:: Task prompt ::
Below are records. Transcribe exactly the lines from the one that contains "The width and" through the last line, leaving any pictures out.
Extracted material START
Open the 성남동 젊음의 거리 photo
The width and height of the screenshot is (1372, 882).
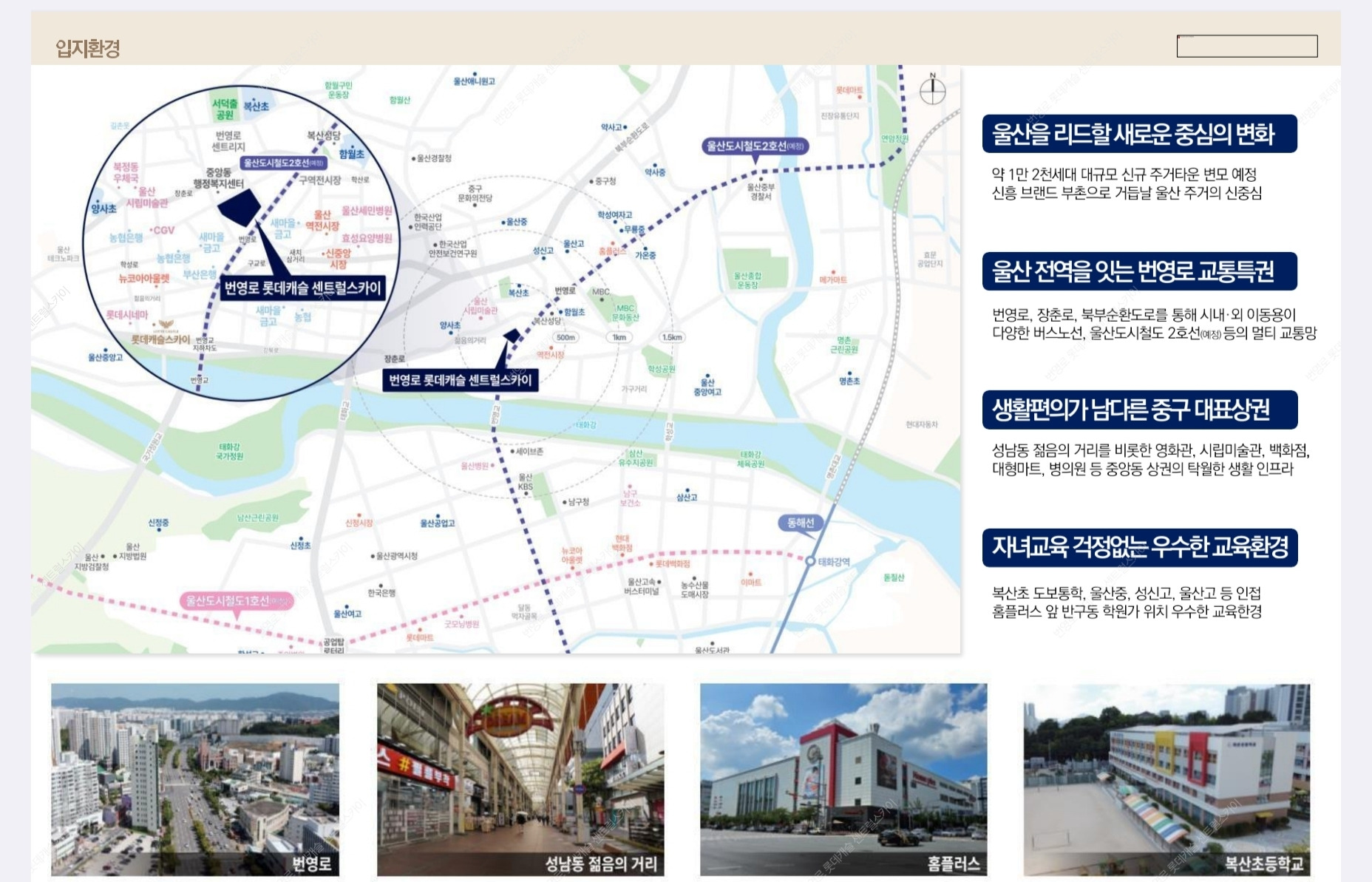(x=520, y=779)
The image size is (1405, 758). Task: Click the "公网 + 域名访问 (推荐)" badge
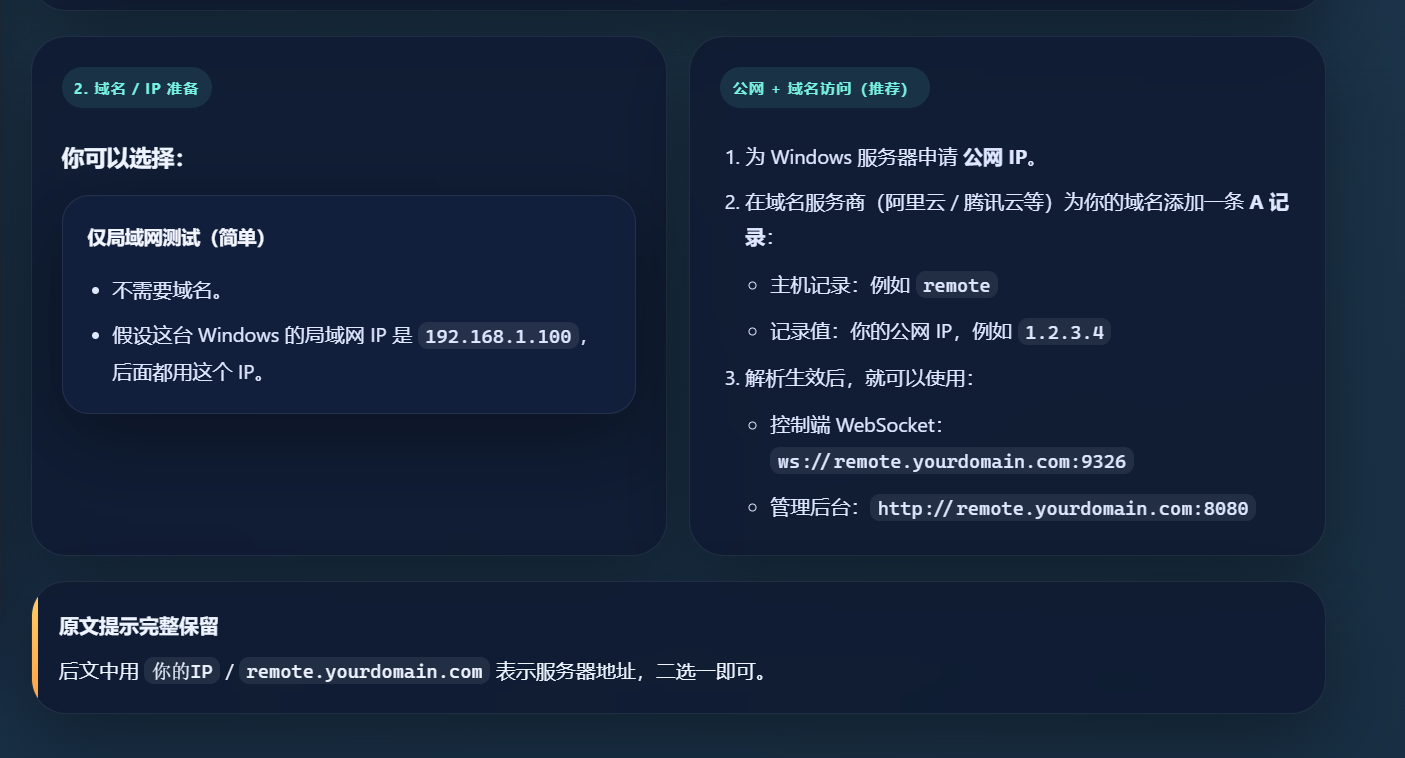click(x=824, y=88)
Extracted material END
:: Response to the exercise ::
The width and height of the screenshot is (1372, 882).
(x=520, y=779)
The image size is (1405, 758). Task: Click the "公网 + 域名访问 (推荐)" badge
click(x=824, y=88)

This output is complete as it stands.